Prion diseases are another class of rare neurodegenerative diseases. While they are most infamous for cases caused by infection (e.g., “mad cow” disease) from misfolded forms of the prion protein (PrP), they can also be caused by the inheritance of mutations in the gene encoding PrP (Prnp) or from spontaneous PrP misfolding [4]. Although rare in humans, acquired prion diseases (i.e., those caused by infection) are a problem in farmed sheep and goats in Europe and in wild cervids in North America [39,40], a problem that is emerging in Northern Europe with new properties [41,42]. The diseases’ infectious nature was exploited to develop some of the first mouse models of neurodegenerative diseases. Work on rodent models made biochemical purifications of the infectious agent possible and led to the discovery of PrP, and in turn, PRNP [43,44]. This led to the discovery that multiple inherited neurodegenerative diseases including fatal familial insomnia (FFI), genetic Creutzfeldt–Jakob disease (gCJD), and Gerstmann–Straussler–Scheinker syndrome (GSS), are caused by certain mutations in PRNP [45,46,47]. Prion diseases cause damage in specific brain regions depending on the disease subtype [4,48,49]. Furthermore, the shapes of PrP aggregates and the abundance and size of spongiform degeneration “holes”, a hallmark of prion diseases, also vary according to the disease subtype. Interestingly, PV+ neurons, a subset of GABAergic inhibitory neurons, were reported to be highly vulnerable to prion diseases in humans and rodents [50,51,52], though less severely affected in FFI [48]. To uncover how different neurons respond to different misfolded conformers of the same protein, we recently reported studies that we have performed using RiboTag for the pre-onset disease stages of an acquired prion disease [30] and two genetic prion diseases [53]. Another study of acquired prion disease used a Cre-dependent TRAP method but detected changes only at the terminal stage [54]. Similarly, a scRNAseq study that focused on a near-terminal disease stage has been reported [55]. Although these reports provided novel insights into disease mechanisms, the results were focused on terminal disease stages, unlike all other studies described in this review, and thus will not be considered further.

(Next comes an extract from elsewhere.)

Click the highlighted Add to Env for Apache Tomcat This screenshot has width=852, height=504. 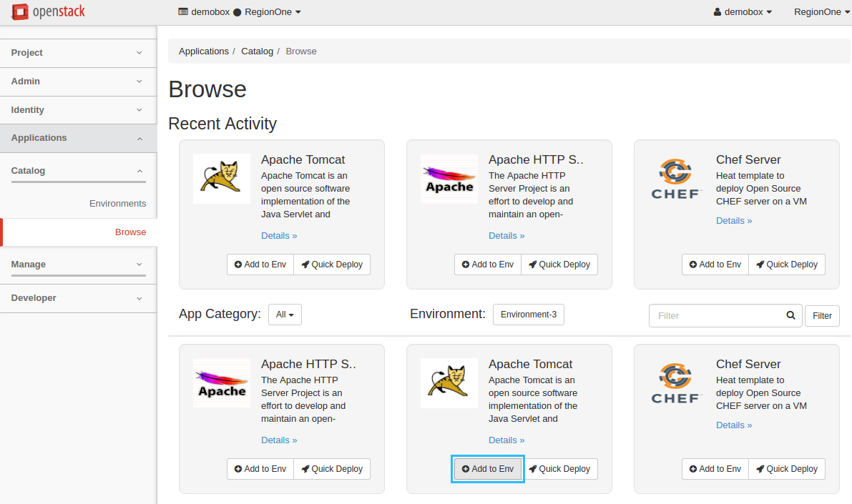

In the first RiboTag study, we analyzed the translatome profiles of astrocytes and four neuron subtypes during a very early disease stage of acquired prion disease, 10 weeks of a 23-week disease course, long before neuropathological and electroencephalography changes were detected [30]. The disease model employed mice expressing wild-type PrP from the endogenous Prnp gene and the disease process was triggered by an injection of infectious prions. Surprisingly, PV+ neurons showed essentially no response (three DEGs). Neurons expressing somatostatin (SST), another subset of GABAergic neurons mostly non-overlapping with PV+ neurons, also showed essentially no response (one DEG). Interestingly, the broader category of GABAergic neurons revealed a more pronounced response, identifying 83 DEGs primarily associated with the circadian rhythm network and mitochondrial proteins. Glutamatergic excitatory neurons had a tempered response, with 38 DEGs primarily related to the cytoskeletal network, with a particular emphasis on spectrins. Of all the cells studied, astrocytes had the most marked response, revealing 139 DEGs. The majority of these were associated with the downregulation of ribosome and mitochondrial proteins. Notably, during these early stages of the disease, the UPR was not activated in any cell types, but it was evident when the disease reached clinical onset. Given that astrocytes displayed the highest number of DEGs, a question arises: were the astrocytes the most impacted, or were they simply adjusting to a changing brain? A more recent bacTRAP study of non-diseased mice offers some perspective [56]. This study revealed that astrocytes adjust to neuronal activity by amplifying ribosome production, which in turn augments translation near neuronal synapses. The ribosome changes were also accompanied by increases in mitochondrial proteins, and both increases and decreases in cytoskeletal proteins. Piecing these findings together, it is conceivable that reduced neuronal activity in certain GABAergic and/or glutamatergic neurons caused by prion disease would diminish the demands of translation in astrocytes, triggering a reduced expression of ribosomal and mitochondrial proteins. In such a scenario, the high number of DEGs in the astrocytes would not necessarily reflect a cell type being negatively affected, but rather signify an adaptive response to surrounding changes.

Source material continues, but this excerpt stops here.